Au jardin, les papillons butinent toute fleur riche en nectar qui leur fournit une base où se poser, même si elle correspond peu au profil ci-dessus. On les voit sur l’origan commun Origanum vulgare, la giroflée arbustive Erysimum ‘Bowles Mauve’, la verveine de Buenos-Aires Verbena bonariensis, la lavande officinale Lavandula angustifolia, l’eupatoire chanvrine Eupatorium cannabinum.

Fleur à papillons de nuit

Papillons de nuit : les hétérocères, sphinx, noctuelles, phalènes, pyrales, … dont certains volent le jour ! Ces travailleurs de l’ombre, d’importance sous-estimée, sont souvent de bon pollinisateurs.

Pour une fleur à papillons de nuit, il y a deux possibilités. Soit elle s’ouvre au crépuscule et se ferme à l’aube, et les papillons sont ses seuls pollinisateurs. Soit elle est ouverte jour et nuit, et elle en accueille d’autres le jour. C’est le cas de de la saponaire officinale Saponaria officinalis, de la Julienne des dames Hesperis matronalis, ou de la Monnaie du Pape Lunaria annua. Elles sont principalement pollinisées la nuit par des papillons, et accessoirement le jour par des butineurs à longues langues (abeilles, ‘mouches’).
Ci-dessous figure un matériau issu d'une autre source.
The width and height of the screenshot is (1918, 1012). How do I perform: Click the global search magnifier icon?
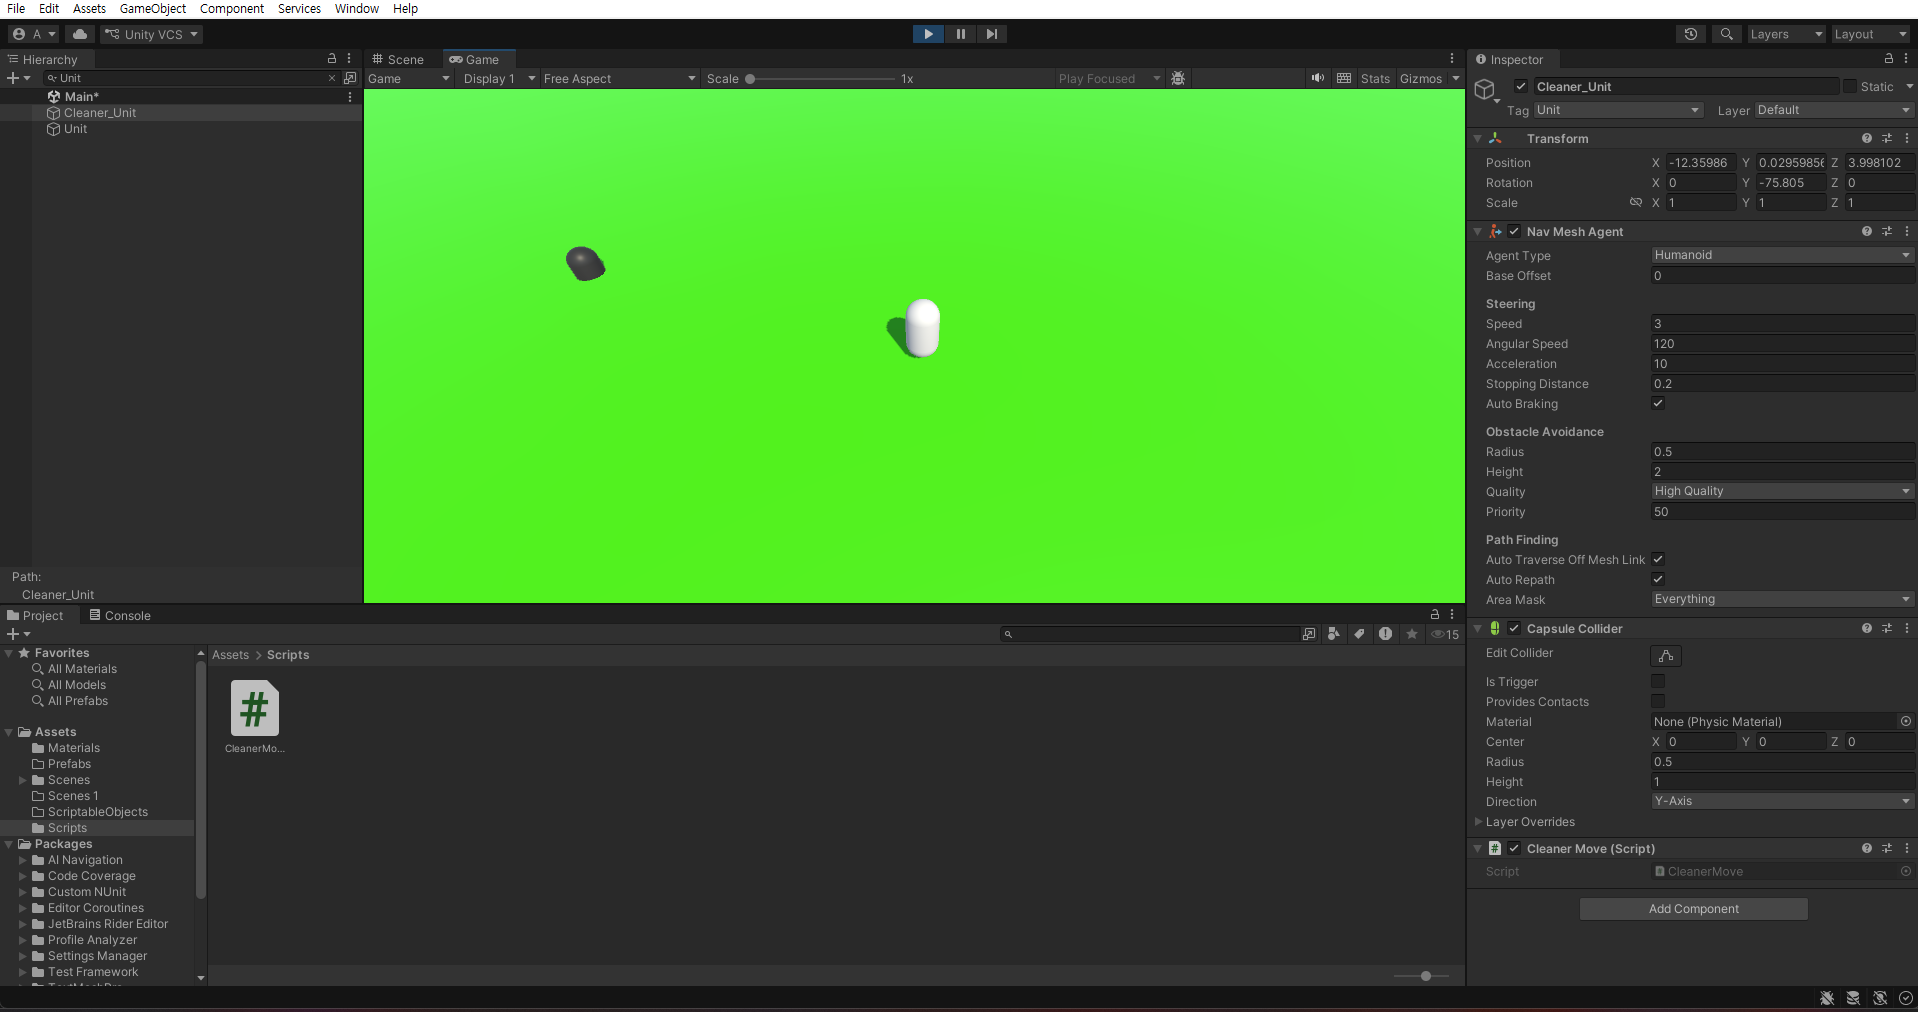1726,34
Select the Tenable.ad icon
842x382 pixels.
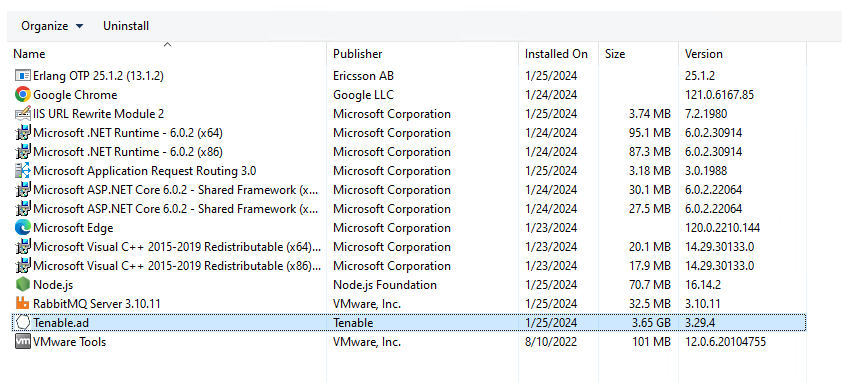23,323
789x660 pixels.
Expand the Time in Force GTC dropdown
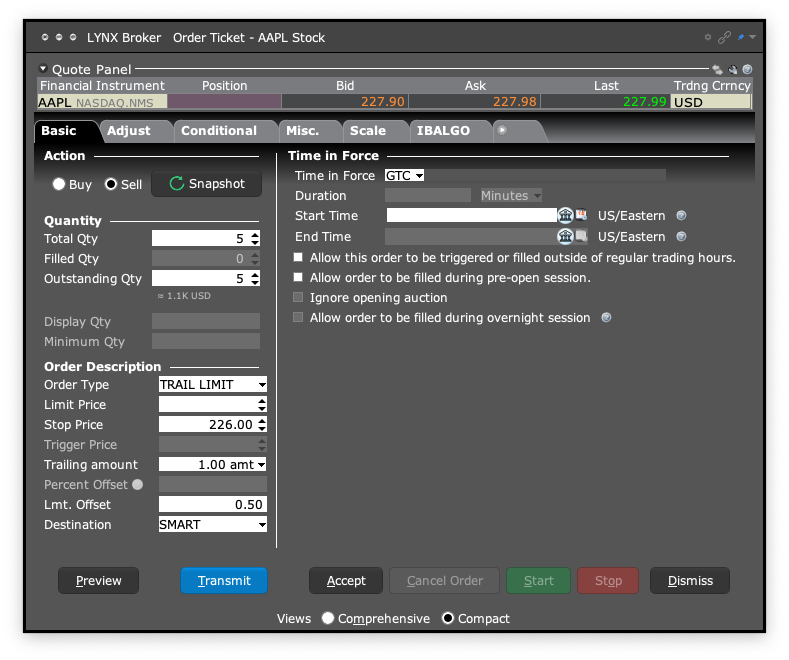pos(405,176)
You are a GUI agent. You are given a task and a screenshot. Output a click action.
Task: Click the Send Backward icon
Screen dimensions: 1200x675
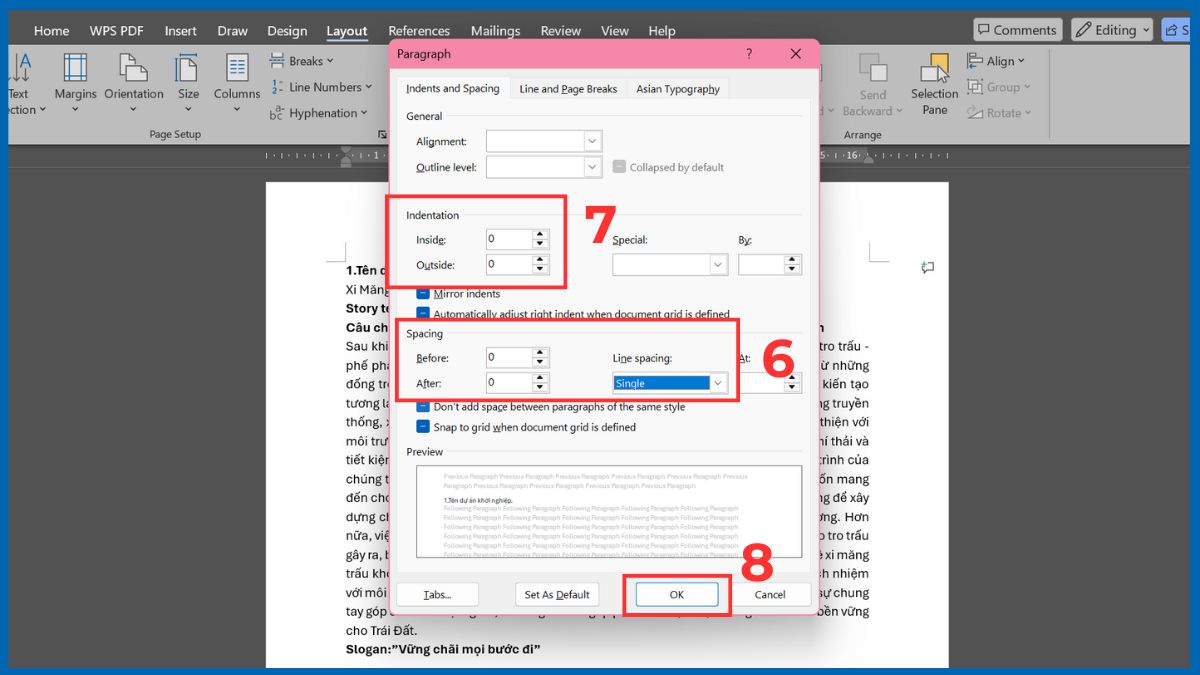873,68
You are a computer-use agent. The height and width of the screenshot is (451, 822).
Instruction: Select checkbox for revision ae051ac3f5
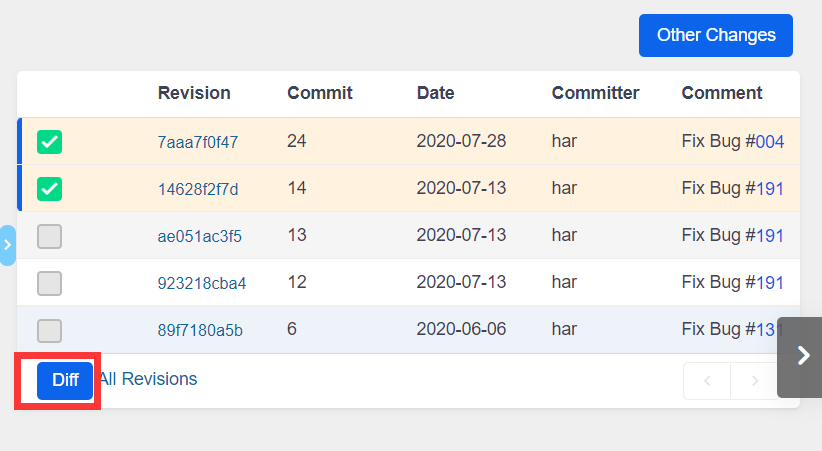point(50,236)
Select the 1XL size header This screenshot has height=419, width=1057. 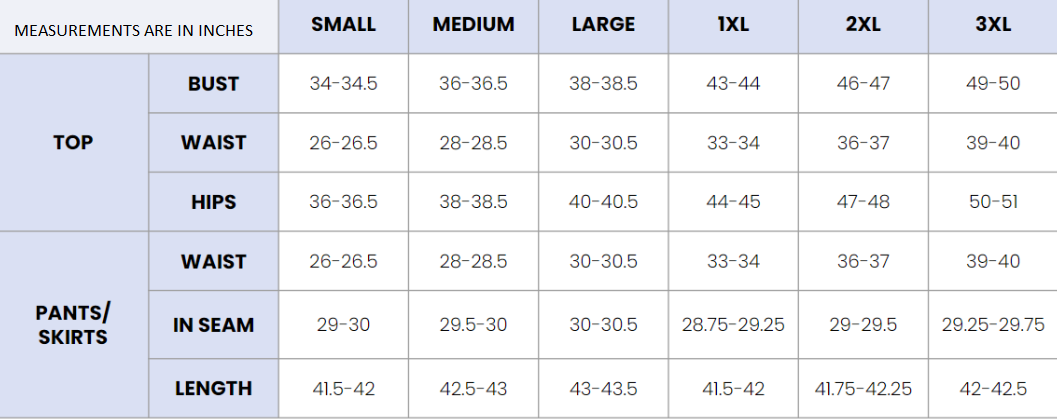(733, 25)

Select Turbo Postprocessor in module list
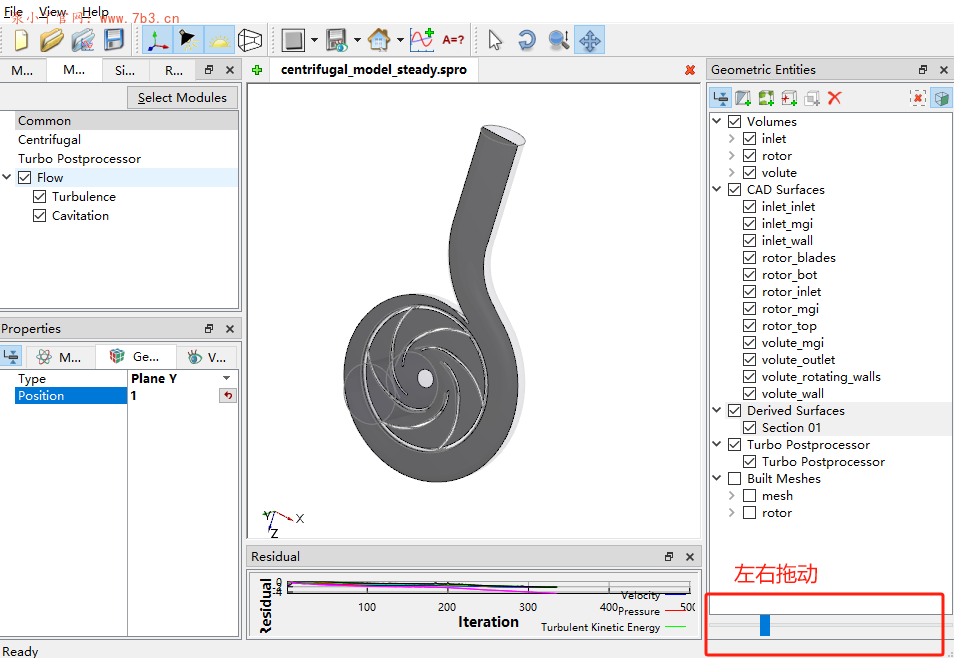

Une fleur spécialiste des papillons de nuit (fleur phalaenophile) a des points communs avec une fleur à papillons de jour, mais aussi quelques différences :

  • Son éclosion a lieu au crépuscule.
  • Chaque soir, au crépuscule, elle dégage un parfum puissant et suave, et secrète un abondant nectar dilué, jusqu’à l’aube.
  • Pour être visible dans l’obscurité, la corolle est blanche ou dans des teintes claires, mauves, roses, crème, lumineuse au clair de Lune.
  • Rarement, elle est thermogénique : elle produit sa propre chaleur et offre un abri chaud aux insectes engourdis par la fraîcheur de la nuit.

Ces fleurs parfument les soirs d’été. Pour éviter de perturber les papillons nocturnes, réduire l’éclairage du jardin, source de pollution lumineuse.

Autres exemples : Compagnon blanc Silene latifolia, Chèvrefeuille des bois Lonicera periclymenum, Zaluzianskya capensis, Nicotiana sylvestris (tabac à fleur), Oenothera biennis, Mirabilis jalapa.

Les limites de ces profils

Certaines fleurs, en cours d’évolution, sont entre deux profils et présentent des traits contradictoires. Par exemple, les sauges Salvia guaranitica ou S. patens ont des corolles bleues comme les fleurs à abeilles, mais des tubes longs et étroits comme celles à colibris.

Conclusion

Un butineur ne butine pas une fleur au hasard. Pour l’attirer et le fidéliser, elle doit présenter des signes subtils dans sa forme, couleur, odeur. De plus, son nectar et pollen doivent lui être accessibles et correspondre à ses goûts.